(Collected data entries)

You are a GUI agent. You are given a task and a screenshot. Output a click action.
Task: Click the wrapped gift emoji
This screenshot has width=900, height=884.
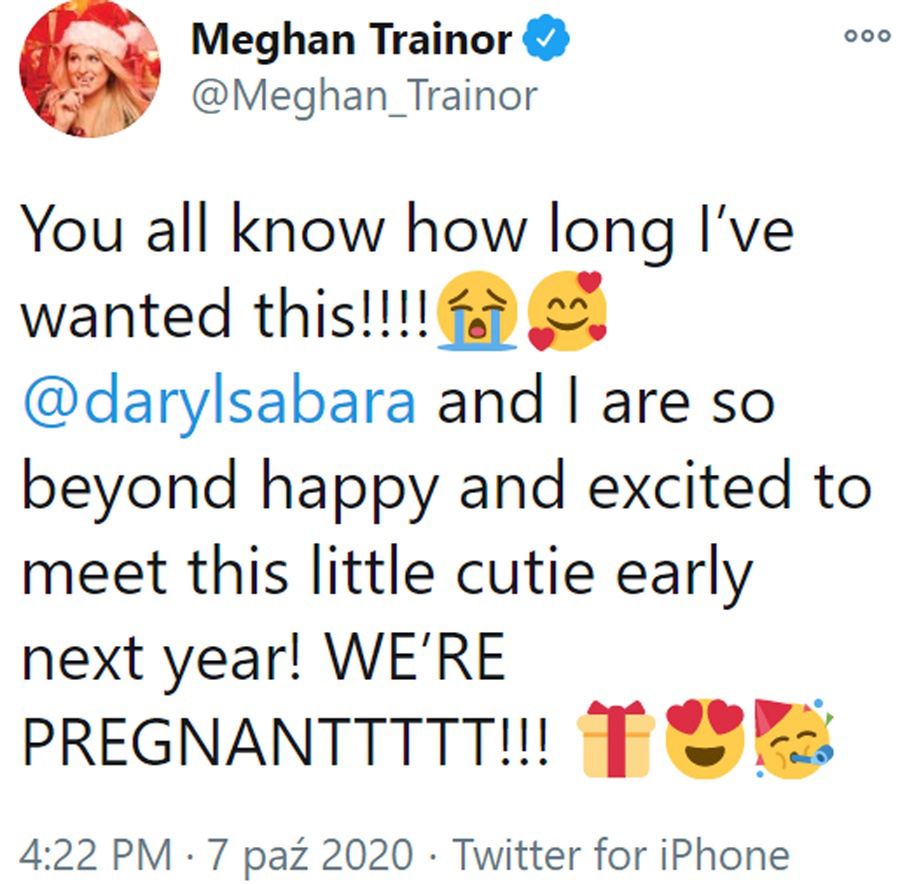616,741
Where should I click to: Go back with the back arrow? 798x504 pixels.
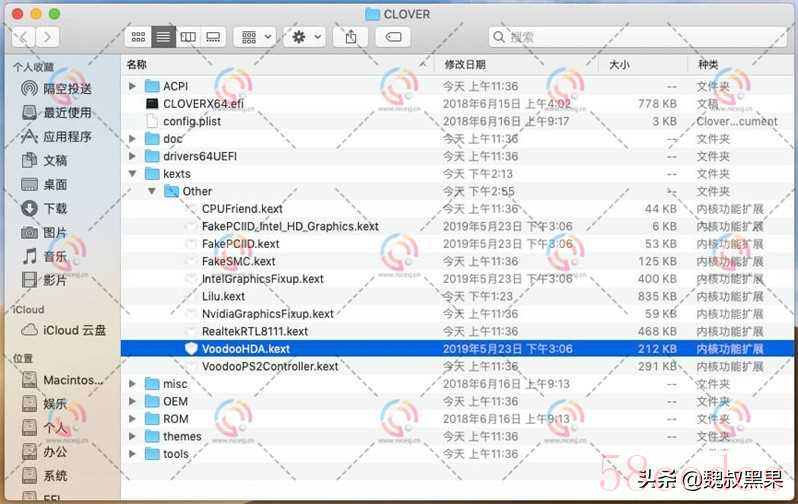23,37
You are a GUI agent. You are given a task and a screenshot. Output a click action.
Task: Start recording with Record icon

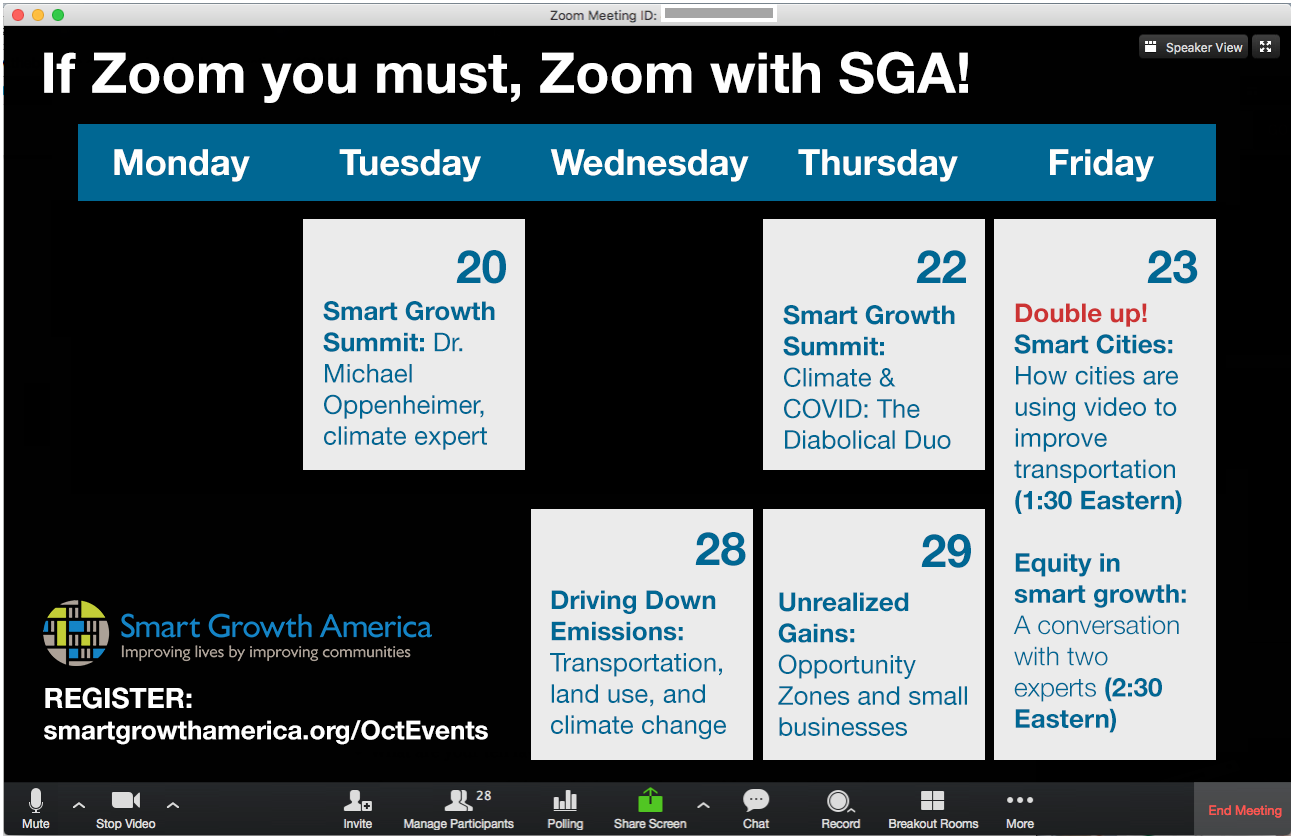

> Task statement:
Would you write out an exact copy of the entries above, with no images?

> Exercise answer:
You are a GUI agent. You are given a task and a screenshot. Output a click action.
Task: Click the wrapped gift emoji
This screenshot has width=900, height=884.
616,741
Where should I click to: Go back with the back arrow? 798x504 pixels.
23,37
You are a GUI agent. You are given a task and a screenshot. Output a click action.
Task: Start recording with Record icon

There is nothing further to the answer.